Exercise goal: Present every line of the listing below as a Markdown table with the columns Row and Line, numbering each row and leaving out blank lines.

Entries for locating words and elements:
※
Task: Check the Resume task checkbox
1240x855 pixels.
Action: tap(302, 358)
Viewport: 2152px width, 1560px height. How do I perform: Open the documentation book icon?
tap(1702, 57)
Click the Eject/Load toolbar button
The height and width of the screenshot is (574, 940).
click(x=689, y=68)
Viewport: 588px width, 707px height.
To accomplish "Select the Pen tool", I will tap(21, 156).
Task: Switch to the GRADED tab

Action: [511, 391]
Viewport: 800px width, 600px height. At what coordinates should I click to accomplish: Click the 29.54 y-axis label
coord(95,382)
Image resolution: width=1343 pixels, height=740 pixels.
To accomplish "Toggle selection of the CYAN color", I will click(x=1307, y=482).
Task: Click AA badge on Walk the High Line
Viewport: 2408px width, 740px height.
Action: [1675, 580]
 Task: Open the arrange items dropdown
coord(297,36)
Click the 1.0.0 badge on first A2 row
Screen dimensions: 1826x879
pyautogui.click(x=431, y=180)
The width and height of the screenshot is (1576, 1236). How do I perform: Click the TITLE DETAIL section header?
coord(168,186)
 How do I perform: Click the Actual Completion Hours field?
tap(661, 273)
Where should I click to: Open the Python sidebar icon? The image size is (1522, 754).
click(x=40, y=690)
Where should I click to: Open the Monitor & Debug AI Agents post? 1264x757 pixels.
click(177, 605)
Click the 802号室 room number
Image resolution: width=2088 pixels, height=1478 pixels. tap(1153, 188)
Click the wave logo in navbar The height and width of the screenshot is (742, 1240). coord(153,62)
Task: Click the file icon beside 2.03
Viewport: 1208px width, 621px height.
※
Written answer:
| Row | Line |
|---|---|
| 1 | Task: Check the Resume task checkbox |
| 2 | 1240x855 pixels. |
| 3 | Action: tap(302, 358) |
| 4 | Viewport: 2152px width, 1560px height. How do I perform: Open the documentation book icon? |
| 5 | tap(1702, 57) |
| 6 | Click the Eject/Load toolbar button |
| 7 | The height and width of the screenshot is (574, 940). |
| 8 | click(x=689, y=68) |
| 9 | Viewport: 588px width, 707px height. |
| 10 | To accomplish "Select the Pen tool", I will tap(21, 156). |
| 11 | Task: Switch to the GRADED tab |
| 12 | Action: [511, 391] |
| 13 | Viewport: 800px width, 600px height. At what coordinates should I click to accomplish: Click the 29.54 y-axis label |
| 14 | coord(95,382) |
| 15 | Image resolution: width=1343 pixels, height=740 pixels. |
| 16 | To accomplish "Toggle selection of the CYAN color", I will click(x=1307, y=482). |
| 17 | Task: Click AA badge on Walk the High Line |
| 18 | Viewport: 2408px width, 740px height. |
| 19 | Action: [1675, 580] |
| 20 |  Task: Open the arrange items dropdown |
| 21 | coord(297,36) |
| 22 | Click the 1.0.0 badge on first A2 row |
| 23 | Screen dimensions: 1826x879 |
| 24 | pyautogui.click(x=431, y=180) |
| 25 | The width and height of the screenshot is (1576, 1236). How do I perform: Click the TITLE DETAIL section header? |
| 26 | coord(168,186) |
| 27 |  How do I perform: Click the Actual Completion Hours field? |
| 28 | tap(661, 273) |
| 29 | Where should I click to: Open the Python sidebar icon? The image size is (1522, 754). |
| 30 | click(x=40, y=690) |
| 31 | Where should I click to: Open the Monitor & Debug AI Agents post? 1264x757 pixels. |
| 32 | click(177, 605) |
| 33 | Click the 802号室 room number |
| 34 | Image resolution: width=2088 pixels, height=1478 pixels. tap(1153, 188) |
| 35 | Click the wave logo in navbar The height and width of the screenshot is (742, 1240). coord(153,62) |
| 36 | Task: Click the file icon beside 2.03 |
| 37 | Viewport: 1208px width, 621px height. |